Identifiability Problem for Superrational Decision Theories
Superrationality, and generalizations of it, must treat options differently depending on how they’re named.
Consider the penny correlation game: Both players decide independently on either head or tails. Then if they decided on the same thing, they each get one util, otherwise they get nothing. You play this game with an exact copy of yourself. You reason: since the other guy is an exact copy of me, whatever I do he will do the same thing. So we will get the util. Then you pick heads because its first alphabetically or some other silly consideration, and then you win. How good that you got to play with a copy, otherwise you would have only gotten half an util.

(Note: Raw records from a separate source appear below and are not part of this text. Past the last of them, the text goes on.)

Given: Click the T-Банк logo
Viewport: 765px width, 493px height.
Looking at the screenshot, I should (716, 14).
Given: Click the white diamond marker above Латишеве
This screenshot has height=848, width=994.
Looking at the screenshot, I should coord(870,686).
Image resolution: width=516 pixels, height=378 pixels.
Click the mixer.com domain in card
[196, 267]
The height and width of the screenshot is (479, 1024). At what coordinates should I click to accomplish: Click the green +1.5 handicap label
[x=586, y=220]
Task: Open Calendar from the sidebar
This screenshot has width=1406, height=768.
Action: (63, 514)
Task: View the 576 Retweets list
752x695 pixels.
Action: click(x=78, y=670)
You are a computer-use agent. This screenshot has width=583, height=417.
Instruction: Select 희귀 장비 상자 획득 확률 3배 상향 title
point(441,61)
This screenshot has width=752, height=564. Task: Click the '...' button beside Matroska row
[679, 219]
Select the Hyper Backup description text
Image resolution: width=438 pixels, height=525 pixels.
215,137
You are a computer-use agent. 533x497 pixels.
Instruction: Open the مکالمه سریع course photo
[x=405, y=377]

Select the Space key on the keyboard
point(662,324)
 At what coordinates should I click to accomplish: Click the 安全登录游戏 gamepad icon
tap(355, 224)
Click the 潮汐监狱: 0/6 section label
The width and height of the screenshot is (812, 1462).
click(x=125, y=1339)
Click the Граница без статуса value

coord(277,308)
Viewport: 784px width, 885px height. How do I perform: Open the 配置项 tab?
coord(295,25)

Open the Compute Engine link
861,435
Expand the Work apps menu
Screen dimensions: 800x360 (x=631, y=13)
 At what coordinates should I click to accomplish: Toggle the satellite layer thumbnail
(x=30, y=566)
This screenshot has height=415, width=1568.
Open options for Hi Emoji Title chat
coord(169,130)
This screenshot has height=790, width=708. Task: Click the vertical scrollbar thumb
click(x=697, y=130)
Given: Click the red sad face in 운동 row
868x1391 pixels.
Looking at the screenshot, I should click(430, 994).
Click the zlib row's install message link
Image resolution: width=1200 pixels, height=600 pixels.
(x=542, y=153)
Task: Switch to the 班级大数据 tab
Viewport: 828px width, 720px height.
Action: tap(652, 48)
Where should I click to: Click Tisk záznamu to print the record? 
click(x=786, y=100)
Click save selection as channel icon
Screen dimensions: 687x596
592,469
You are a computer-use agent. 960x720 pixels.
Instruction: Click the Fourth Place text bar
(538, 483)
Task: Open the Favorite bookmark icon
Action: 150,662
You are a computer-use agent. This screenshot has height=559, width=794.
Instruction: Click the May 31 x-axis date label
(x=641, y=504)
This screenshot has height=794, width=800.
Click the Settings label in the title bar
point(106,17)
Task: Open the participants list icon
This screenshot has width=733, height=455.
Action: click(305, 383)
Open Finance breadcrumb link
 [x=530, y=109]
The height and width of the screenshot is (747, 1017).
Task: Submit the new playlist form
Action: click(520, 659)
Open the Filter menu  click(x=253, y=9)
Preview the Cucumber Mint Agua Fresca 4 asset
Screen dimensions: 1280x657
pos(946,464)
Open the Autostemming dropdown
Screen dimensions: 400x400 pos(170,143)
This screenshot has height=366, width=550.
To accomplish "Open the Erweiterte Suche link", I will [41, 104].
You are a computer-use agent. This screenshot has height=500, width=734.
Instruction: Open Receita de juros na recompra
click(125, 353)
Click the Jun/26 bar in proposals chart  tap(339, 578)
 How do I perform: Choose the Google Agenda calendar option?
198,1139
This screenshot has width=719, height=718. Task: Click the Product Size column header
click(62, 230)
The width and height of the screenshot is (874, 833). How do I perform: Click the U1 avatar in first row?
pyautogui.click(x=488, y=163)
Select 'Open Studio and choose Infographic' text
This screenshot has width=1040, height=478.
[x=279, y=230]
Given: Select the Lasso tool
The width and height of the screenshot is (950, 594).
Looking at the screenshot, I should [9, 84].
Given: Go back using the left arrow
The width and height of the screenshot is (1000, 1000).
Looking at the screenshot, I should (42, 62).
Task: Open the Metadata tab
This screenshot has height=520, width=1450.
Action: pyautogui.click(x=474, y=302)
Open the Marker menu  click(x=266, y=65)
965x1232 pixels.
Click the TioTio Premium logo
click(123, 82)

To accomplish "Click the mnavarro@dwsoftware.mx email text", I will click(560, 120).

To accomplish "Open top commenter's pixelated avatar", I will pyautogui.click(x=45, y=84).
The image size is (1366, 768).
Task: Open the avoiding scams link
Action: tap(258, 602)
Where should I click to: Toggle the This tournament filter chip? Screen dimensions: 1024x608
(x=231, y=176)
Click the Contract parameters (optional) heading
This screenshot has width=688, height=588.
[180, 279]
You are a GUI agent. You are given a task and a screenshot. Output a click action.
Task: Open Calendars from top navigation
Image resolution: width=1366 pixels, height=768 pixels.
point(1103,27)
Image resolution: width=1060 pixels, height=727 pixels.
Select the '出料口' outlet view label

Now consider the penny anti-correlation game: Both players decide independently on either head or tails. If they decided the same thing, they get nothing, otherwise they get one util each. You play this game with an exact copy of yourself. You reason: since the other guy is an exact copy of me, whatever I do he will do the same thing. So the best I can do is to pick randomly with 50% chance, that way I get half an util. Thats if the gamemaster is nice. If he isnt nice, then identical copies in identical environments get the same result from their RNG. In that case you lose the game whatever you do. How bad that you had to play with a copy, otherwise you could have gotten half an util.
The problem is that these are the same game, only with the labels for one players actions switched (or for the other player. which is exactly the problem). Despite this, superrational reasoning gives us different results. This could happen because we have taken a theoretical symmetry from a physical one, and physical symmetry can pay attention to the detailed makeup of symbols. If we are aware of the difference, it should not be too surprising that there is a setup exploiting it.
Now I think the reasoning presented is correct in both cases, and the lesson here is for our expectations of rationality. From what I’ve seen people formed their expectations about what algorithm-controlling decision theories will do when they are worked out largely around rationality conditions, and what ought to be the outcome. In this way, common knowledge of rationality was supposed to guarantee various things, like pareto-optimal equilibria or an existent and unique solution concept. This has taken a blow here. Superrationality, from which we originally tried to generalize these properties, doesn’t provide them even for the symmetrical games where it is applicable. Furthermore, this is a strong example of a classical rationality condition being violated, and in a way that is unfixable in principle. No matter what rationality ends up being, you will not win the anti-correlation game with your copy, and you will win the correlation game, even though they only differ by a renaming.